■ EXERCISE: Which lines in the data below contain the word "computer"? Pull each of them out.
(Beginning of DATA EXTRACTS)
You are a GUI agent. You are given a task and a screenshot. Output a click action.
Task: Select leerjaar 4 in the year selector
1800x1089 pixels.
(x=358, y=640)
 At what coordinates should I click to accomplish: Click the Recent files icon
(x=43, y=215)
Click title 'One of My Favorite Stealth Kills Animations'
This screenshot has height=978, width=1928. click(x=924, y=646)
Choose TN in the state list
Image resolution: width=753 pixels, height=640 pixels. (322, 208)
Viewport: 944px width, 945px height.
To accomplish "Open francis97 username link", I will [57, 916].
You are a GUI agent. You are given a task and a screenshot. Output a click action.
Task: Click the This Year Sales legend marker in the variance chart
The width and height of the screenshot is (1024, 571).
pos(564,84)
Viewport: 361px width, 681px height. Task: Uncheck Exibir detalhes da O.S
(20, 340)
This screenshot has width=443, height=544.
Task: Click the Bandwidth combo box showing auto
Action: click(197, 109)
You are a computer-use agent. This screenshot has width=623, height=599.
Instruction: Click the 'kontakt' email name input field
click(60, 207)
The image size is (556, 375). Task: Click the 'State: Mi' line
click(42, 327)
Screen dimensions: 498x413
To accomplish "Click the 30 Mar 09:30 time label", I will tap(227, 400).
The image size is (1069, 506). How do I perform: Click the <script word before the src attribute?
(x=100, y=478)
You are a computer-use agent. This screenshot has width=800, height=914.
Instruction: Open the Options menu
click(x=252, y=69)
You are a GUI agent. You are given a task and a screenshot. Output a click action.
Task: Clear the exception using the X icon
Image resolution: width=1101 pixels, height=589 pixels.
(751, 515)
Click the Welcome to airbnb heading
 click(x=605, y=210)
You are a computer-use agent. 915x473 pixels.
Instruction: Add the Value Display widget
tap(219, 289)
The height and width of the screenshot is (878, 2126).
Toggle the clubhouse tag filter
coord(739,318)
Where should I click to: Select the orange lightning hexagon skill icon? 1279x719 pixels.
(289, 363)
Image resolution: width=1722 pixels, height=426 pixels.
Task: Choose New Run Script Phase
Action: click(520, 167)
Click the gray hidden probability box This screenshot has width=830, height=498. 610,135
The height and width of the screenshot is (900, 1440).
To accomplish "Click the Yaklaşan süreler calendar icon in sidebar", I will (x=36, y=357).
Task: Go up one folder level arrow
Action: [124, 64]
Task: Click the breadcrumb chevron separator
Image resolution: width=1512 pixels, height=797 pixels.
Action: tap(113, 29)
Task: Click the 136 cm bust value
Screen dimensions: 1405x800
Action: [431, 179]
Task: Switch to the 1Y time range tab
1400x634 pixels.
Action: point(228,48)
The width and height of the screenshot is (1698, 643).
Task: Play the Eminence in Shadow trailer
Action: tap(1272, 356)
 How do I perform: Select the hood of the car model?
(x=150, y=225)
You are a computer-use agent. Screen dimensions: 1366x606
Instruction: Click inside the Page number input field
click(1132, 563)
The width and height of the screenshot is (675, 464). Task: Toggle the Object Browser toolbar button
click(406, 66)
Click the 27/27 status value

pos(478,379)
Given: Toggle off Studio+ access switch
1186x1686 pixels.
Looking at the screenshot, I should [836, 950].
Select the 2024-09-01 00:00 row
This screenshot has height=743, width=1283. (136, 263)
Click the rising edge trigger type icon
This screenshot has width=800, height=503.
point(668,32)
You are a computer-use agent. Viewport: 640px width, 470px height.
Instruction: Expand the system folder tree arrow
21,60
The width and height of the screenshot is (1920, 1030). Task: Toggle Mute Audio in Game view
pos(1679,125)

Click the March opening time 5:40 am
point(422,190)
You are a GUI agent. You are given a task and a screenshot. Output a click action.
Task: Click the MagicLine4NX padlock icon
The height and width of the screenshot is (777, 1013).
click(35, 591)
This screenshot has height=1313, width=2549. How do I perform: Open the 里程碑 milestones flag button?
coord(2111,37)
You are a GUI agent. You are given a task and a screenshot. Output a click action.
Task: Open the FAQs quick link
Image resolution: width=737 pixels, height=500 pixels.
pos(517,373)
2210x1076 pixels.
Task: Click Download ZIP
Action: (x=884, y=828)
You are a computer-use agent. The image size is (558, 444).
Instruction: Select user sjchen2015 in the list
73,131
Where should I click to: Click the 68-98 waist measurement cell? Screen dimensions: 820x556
(End of DATA EXTRACTS)
■ ANSWER SECTION:
You are a computer-use agent. This screenshot has width=623, height=599.
You are a computer-use agent. This screenshot has width=800, height=914.
You are a computer-use agent. 915x473 pixels.
You are a computer-use agent. Screen dimensions: 1366x606
You are a computer-use agent. Viewport: 640px width, 470px height.
You are a computer-use agent. The image size is (558, 444).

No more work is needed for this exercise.